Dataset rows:
-*-
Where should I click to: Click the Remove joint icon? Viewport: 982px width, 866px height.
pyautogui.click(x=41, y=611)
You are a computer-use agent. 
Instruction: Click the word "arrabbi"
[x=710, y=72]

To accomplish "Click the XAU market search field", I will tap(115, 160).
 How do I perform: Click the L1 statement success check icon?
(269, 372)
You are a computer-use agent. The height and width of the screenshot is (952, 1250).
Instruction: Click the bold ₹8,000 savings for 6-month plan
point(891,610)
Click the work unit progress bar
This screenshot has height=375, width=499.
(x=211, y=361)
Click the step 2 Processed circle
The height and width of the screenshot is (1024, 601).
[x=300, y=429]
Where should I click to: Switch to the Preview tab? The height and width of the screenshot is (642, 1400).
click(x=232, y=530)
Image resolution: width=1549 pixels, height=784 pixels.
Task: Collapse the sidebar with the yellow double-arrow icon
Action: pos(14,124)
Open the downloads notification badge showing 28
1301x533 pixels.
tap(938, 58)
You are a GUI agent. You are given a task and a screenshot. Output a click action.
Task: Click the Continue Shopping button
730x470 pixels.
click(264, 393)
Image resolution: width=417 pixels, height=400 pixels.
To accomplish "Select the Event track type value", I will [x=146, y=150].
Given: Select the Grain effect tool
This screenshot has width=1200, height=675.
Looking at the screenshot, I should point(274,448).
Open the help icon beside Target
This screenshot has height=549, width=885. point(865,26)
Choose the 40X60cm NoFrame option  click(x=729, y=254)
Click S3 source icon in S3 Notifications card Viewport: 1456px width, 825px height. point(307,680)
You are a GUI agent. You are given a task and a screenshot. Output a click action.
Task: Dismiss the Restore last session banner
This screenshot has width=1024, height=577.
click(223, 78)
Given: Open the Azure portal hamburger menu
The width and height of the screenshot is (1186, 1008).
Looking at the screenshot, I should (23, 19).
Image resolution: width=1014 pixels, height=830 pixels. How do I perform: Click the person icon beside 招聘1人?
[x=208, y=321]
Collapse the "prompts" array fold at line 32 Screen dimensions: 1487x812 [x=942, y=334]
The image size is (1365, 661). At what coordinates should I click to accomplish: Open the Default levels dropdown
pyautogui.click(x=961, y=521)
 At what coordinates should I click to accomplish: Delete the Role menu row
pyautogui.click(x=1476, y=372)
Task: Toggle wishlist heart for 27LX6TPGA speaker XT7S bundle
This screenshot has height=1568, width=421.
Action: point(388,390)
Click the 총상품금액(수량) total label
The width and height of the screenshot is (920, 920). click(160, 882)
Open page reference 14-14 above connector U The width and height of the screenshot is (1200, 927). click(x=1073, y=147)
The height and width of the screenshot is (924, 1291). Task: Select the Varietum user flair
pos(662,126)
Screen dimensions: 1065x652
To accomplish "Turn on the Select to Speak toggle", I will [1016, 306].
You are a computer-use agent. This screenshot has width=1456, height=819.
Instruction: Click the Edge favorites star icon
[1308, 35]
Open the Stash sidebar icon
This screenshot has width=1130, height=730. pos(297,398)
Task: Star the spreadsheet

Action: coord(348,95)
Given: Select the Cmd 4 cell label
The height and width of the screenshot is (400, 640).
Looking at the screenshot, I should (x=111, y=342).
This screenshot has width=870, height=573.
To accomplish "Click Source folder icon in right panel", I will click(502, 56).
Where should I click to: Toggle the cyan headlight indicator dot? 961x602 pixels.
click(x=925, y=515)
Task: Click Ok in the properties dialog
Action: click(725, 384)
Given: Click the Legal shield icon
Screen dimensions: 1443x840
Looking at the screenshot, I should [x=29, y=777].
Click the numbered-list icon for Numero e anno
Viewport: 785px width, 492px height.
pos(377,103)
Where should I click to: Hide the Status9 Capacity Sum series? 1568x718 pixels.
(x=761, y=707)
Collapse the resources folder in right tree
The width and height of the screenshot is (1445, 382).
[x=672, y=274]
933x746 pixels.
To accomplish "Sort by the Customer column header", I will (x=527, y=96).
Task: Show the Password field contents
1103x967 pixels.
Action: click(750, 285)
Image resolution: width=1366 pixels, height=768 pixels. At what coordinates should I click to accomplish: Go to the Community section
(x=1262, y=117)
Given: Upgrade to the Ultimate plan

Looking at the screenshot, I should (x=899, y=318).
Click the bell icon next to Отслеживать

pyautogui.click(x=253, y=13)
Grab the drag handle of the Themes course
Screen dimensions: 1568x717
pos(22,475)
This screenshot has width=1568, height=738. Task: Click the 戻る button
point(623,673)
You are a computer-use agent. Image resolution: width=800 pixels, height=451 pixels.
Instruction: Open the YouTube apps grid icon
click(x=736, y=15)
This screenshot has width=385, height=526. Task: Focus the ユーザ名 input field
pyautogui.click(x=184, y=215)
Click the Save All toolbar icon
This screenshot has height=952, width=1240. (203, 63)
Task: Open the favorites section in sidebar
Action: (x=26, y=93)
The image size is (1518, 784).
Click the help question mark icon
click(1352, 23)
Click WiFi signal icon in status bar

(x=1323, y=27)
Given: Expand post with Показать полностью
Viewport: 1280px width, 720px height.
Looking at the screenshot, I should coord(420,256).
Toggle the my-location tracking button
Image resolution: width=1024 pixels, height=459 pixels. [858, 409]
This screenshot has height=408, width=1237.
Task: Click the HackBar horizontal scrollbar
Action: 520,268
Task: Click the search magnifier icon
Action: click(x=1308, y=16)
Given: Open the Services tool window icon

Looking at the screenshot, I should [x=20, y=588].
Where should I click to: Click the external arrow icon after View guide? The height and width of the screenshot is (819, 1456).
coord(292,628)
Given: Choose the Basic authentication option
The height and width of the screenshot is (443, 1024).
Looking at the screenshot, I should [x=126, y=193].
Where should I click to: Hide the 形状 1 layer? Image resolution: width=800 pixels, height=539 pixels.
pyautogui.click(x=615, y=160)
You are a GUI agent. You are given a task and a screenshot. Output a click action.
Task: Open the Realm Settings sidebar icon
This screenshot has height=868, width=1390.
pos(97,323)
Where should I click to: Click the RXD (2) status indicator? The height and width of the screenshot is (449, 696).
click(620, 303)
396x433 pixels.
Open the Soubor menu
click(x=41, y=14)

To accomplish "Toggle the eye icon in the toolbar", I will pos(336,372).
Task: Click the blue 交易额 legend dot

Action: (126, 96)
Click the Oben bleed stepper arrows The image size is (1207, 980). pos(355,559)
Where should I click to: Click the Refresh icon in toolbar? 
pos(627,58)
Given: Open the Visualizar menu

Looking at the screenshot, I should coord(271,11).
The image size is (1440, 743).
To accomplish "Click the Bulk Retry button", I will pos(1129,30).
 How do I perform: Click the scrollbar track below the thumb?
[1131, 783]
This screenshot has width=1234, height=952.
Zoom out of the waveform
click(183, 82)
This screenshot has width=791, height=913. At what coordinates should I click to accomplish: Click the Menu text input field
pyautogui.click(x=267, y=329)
-*-
__Written problem__. Pick out every line of the material above that contains the string "indicator", and copy each such line.

__Problem solution__.
Where should I click to: Toggle the cyan headlight indicator dot? 961x602 pixels.
Where should I click to: Click the RXD (2) status indicator? The height and width of the screenshot is (449, 696).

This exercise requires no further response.